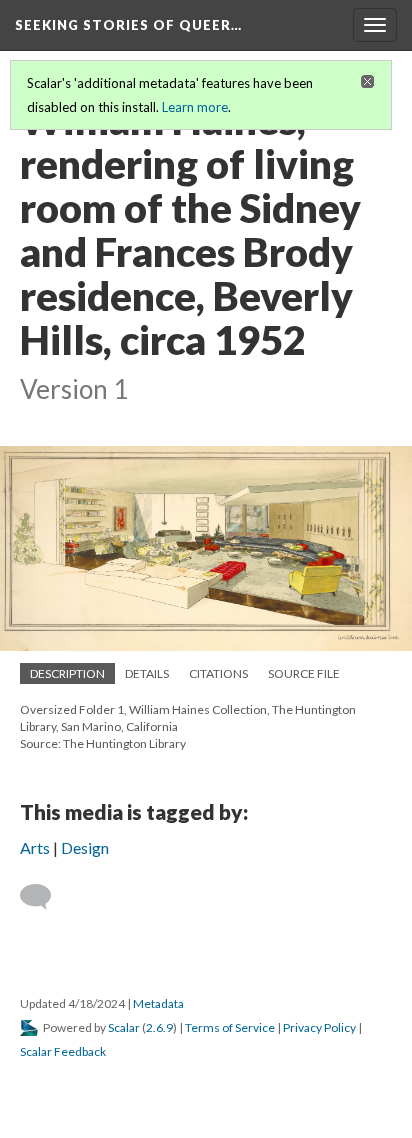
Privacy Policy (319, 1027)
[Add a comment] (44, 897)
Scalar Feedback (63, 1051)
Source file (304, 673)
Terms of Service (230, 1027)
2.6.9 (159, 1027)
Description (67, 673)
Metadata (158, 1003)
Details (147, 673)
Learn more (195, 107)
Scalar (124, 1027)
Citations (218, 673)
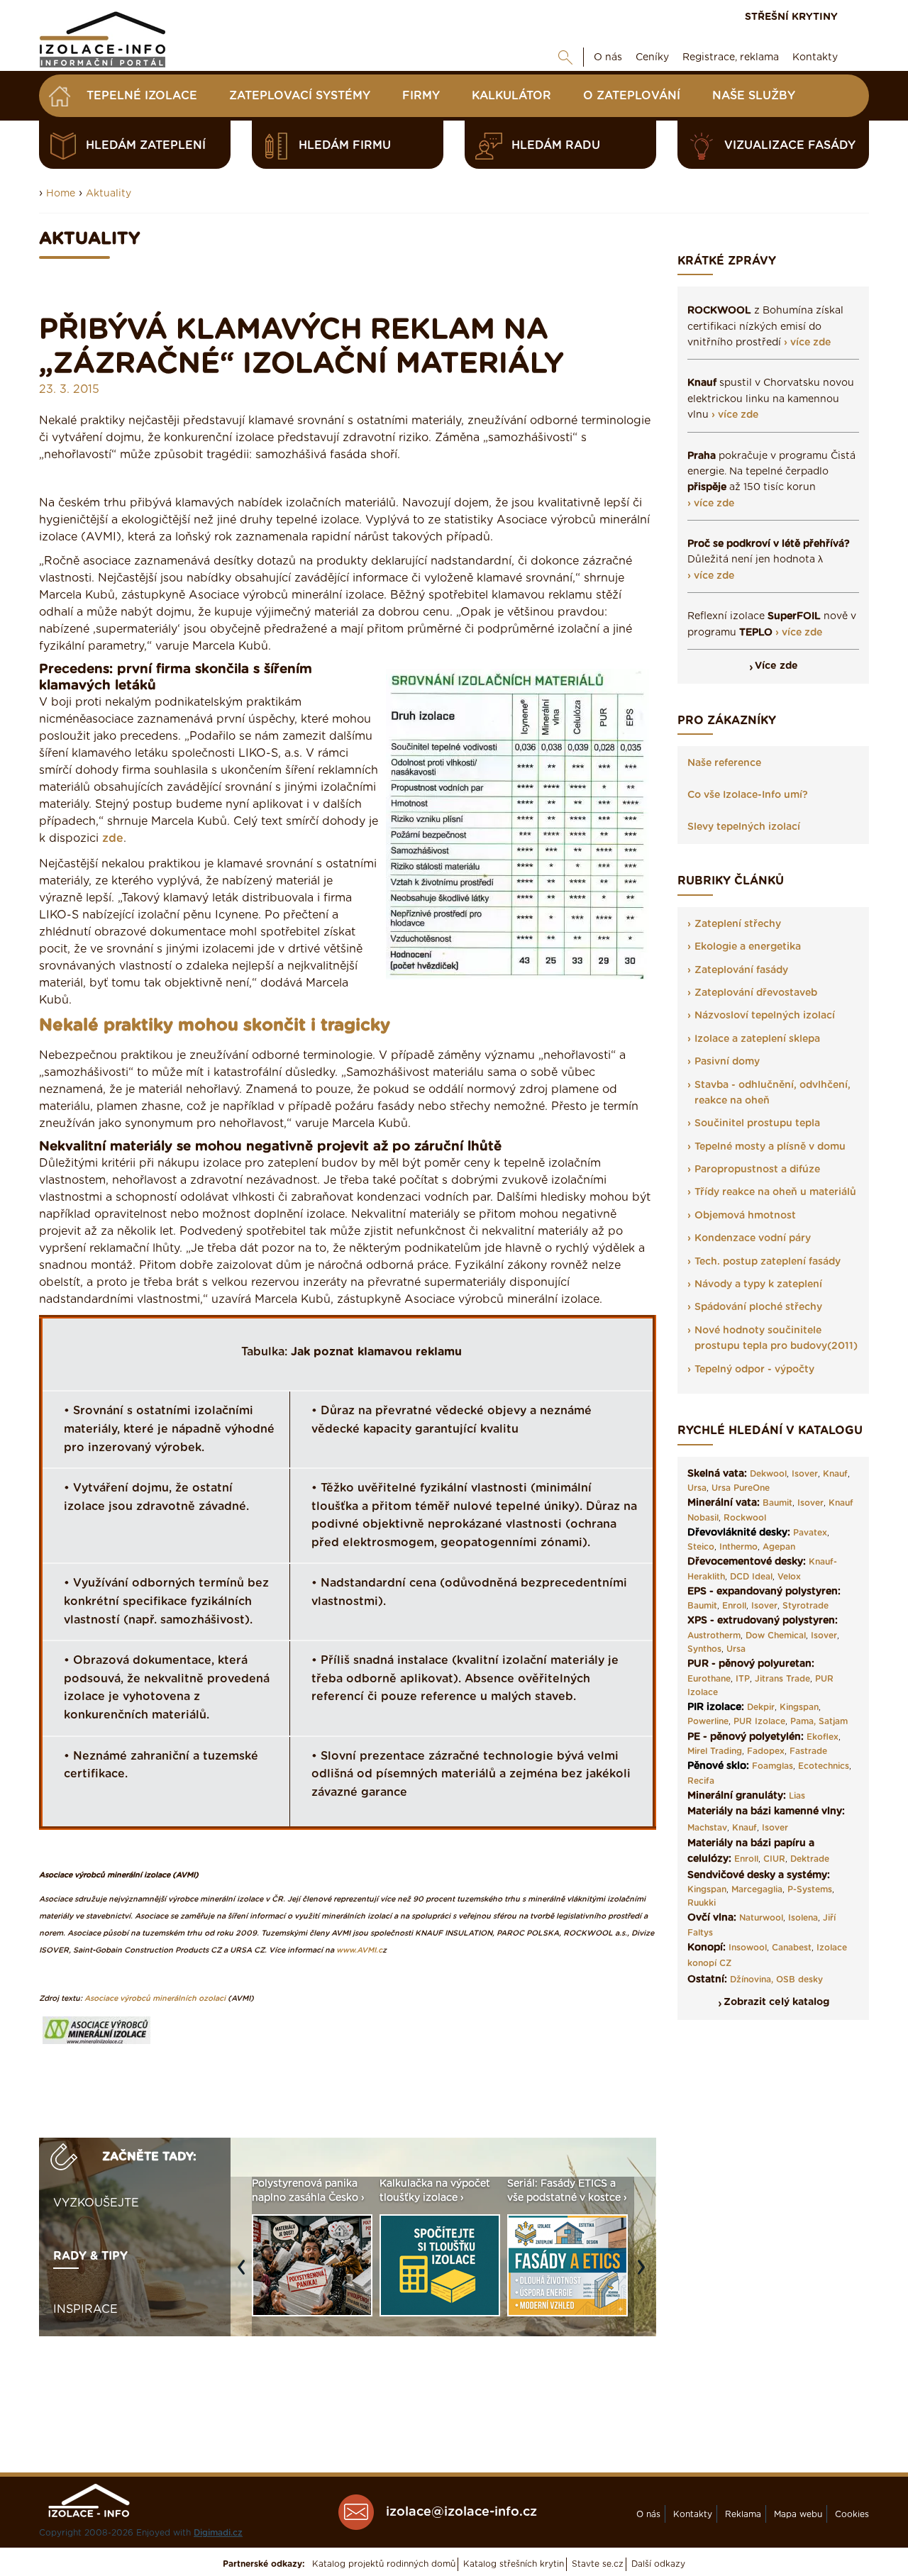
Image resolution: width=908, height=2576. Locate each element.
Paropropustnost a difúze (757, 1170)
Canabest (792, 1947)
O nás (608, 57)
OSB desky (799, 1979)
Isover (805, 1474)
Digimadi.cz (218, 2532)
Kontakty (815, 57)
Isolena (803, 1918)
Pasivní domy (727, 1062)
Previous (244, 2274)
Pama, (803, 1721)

========

■ **EXERCISE REQUIREMENTS**:
Precisely those lines above that run from the line with "2.6.9 (159, 1027)" up to and including the line with "Paropropustnost a difúze (757, 1170)" are to be set down, with the pictures omitted.

■ **ANSWER BELOW**:
2.6.9 (159, 1027)
Description (67, 673)
Metadata (158, 1003)
Details (147, 673)
Learn more (195, 107)
Scalar (124, 1027)
Citations (218, 673)
Image resolution: width=908, height=2576. Locate each element.
Paropropustnost a difúze (757, 1170)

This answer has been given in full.